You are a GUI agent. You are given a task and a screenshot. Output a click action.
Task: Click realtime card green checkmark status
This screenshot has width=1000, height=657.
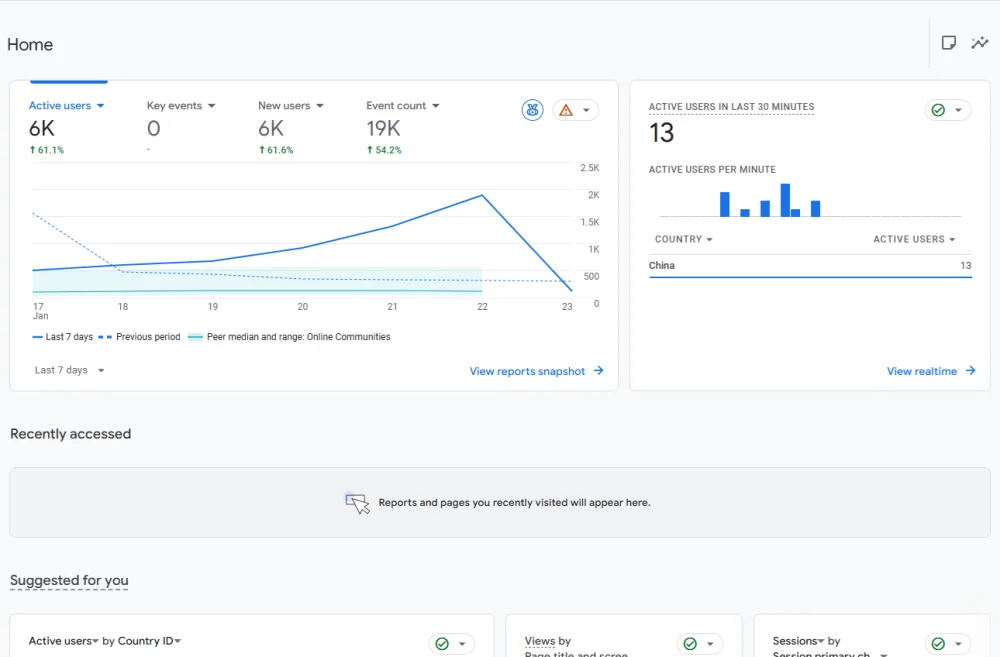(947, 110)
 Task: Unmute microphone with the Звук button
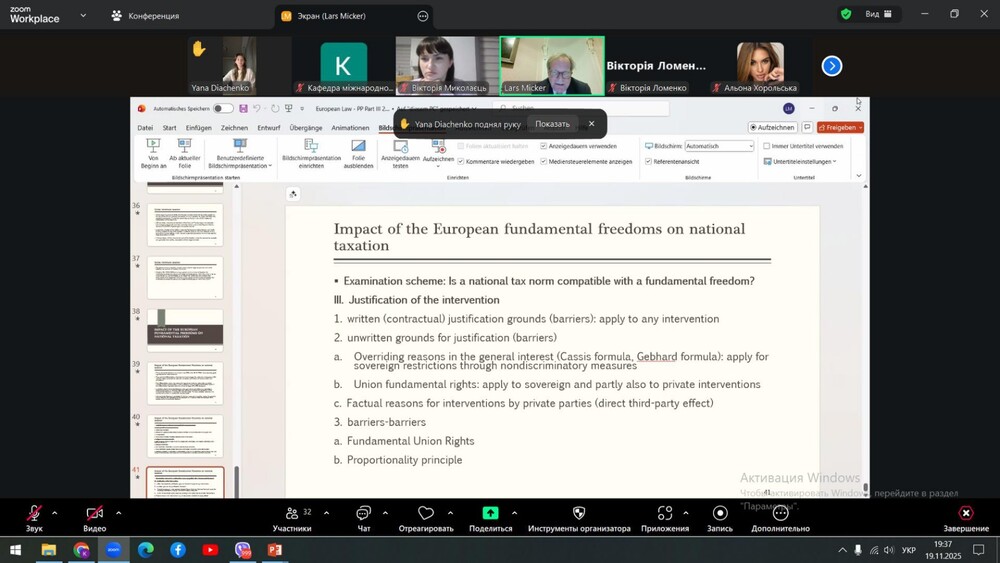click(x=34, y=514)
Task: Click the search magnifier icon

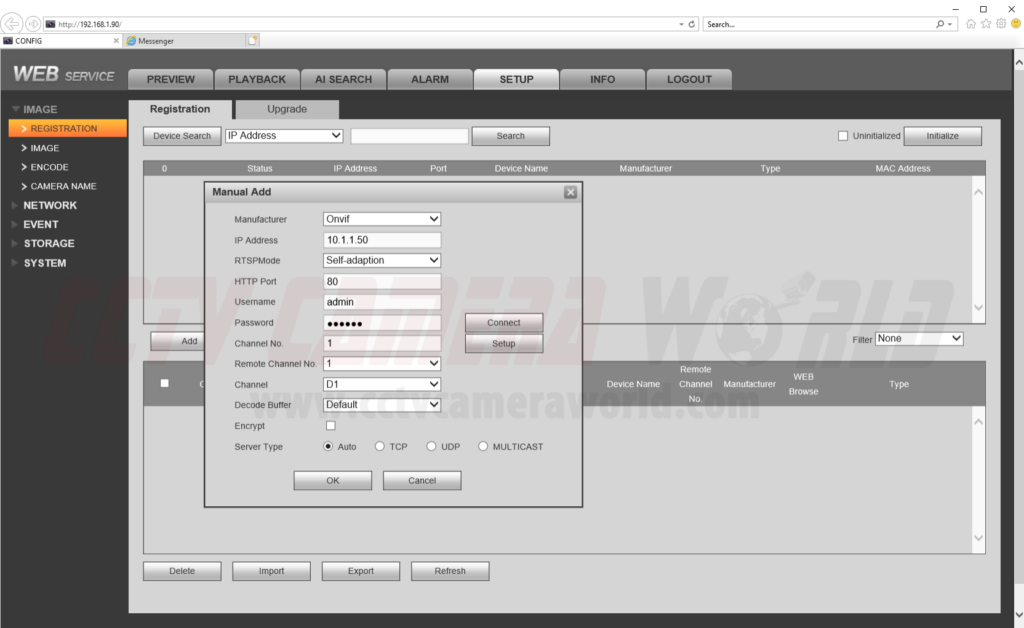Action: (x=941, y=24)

________________

The answer is the listing above restated word for word, pictures removed.

You are a GUI agent. You are given a task and a screenshot. Output a click action.
Task: Click realtime card green checkmark status
This screenshot has width=1000, height=657.
(947, 110)
 Task: Unmute microphone with the Звук button
click(x=34, y=514)
Task: Click the search magnifier icon

Action: (x=941, y=24)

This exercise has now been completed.